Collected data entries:
■ ■ ■ ■
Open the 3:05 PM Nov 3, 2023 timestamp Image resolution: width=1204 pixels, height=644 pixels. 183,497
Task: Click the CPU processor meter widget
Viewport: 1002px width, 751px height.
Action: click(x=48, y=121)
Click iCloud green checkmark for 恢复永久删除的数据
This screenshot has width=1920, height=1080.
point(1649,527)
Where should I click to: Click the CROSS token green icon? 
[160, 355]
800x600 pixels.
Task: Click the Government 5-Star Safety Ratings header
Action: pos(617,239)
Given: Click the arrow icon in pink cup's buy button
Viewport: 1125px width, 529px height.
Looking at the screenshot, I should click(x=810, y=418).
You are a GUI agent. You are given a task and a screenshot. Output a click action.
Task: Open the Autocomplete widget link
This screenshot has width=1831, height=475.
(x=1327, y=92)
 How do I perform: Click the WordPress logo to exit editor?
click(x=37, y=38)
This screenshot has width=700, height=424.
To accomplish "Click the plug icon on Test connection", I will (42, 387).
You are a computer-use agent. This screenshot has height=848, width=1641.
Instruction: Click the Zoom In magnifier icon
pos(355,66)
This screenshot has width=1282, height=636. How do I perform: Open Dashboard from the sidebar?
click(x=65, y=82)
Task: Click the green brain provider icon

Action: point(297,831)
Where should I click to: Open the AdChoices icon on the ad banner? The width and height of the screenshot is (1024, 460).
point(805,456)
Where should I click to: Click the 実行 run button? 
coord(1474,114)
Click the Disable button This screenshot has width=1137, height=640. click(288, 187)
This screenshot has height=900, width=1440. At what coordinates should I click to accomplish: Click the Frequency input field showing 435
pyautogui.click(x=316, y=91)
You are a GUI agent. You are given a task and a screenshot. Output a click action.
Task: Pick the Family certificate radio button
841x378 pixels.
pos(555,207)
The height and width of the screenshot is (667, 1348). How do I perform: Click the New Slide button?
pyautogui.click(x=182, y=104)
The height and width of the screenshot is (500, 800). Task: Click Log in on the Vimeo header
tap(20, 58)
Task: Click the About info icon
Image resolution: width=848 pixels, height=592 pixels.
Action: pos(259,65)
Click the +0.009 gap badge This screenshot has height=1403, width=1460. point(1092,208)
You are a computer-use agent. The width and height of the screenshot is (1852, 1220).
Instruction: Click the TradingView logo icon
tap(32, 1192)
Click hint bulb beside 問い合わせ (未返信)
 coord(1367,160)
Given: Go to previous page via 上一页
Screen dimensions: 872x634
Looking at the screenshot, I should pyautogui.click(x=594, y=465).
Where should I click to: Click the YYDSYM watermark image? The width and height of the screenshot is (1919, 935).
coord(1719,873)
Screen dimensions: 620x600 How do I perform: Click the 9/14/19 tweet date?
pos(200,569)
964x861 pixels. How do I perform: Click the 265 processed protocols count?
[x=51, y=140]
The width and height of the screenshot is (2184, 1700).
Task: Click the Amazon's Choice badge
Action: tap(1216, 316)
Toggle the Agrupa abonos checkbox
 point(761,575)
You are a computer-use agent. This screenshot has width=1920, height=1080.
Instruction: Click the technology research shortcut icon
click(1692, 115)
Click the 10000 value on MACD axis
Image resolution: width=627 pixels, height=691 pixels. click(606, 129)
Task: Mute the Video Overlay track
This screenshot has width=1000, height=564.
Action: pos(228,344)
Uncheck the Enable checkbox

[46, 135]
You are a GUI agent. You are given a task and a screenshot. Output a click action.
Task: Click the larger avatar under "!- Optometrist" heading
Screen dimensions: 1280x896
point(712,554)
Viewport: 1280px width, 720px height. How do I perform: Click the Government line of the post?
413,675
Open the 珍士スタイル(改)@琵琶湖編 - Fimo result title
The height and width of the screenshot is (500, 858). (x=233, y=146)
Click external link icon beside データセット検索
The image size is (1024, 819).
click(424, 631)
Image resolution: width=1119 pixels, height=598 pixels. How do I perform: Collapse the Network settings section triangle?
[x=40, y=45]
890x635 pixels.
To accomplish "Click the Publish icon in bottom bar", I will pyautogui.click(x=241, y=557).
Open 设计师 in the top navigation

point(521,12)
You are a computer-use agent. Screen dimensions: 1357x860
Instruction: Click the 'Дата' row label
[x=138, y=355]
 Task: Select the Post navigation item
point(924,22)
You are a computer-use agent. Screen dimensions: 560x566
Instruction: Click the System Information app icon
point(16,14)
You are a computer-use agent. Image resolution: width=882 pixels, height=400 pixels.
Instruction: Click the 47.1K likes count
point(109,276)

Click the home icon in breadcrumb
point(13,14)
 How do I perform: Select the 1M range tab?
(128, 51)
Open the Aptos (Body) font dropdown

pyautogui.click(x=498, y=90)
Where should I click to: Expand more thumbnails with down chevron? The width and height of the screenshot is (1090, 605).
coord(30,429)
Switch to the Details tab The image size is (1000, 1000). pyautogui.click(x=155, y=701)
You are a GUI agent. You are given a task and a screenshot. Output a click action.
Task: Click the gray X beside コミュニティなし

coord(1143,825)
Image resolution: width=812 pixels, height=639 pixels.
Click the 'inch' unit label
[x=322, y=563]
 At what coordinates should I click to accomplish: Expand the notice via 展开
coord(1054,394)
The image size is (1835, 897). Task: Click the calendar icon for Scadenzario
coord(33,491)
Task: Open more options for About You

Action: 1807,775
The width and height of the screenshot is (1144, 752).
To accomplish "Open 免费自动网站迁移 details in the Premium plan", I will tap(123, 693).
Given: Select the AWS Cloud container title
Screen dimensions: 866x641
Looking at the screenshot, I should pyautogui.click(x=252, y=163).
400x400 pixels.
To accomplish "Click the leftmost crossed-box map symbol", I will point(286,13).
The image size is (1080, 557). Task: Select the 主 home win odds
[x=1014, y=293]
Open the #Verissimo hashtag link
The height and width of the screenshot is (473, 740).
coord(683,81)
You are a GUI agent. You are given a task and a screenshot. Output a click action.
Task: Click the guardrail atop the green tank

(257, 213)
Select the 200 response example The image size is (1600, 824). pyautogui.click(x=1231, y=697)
■ ■ ■ ■
» **Problem details**
Each line above that includes the word "will" is to be copied.

» **Written solution**
To accomplish "Click the plug icon on Test connection", I will (42, 387).
To accomplish "Click the Publish icon in bottom bar", I will pyautogui.click(x=241, y=557).
To accomplish "Open 免费自动网站迁移 details in the Premium plan", I will tap(123, 693).
To accomplish "Click the leftmost crossed-box map symbol", I will point(286,13).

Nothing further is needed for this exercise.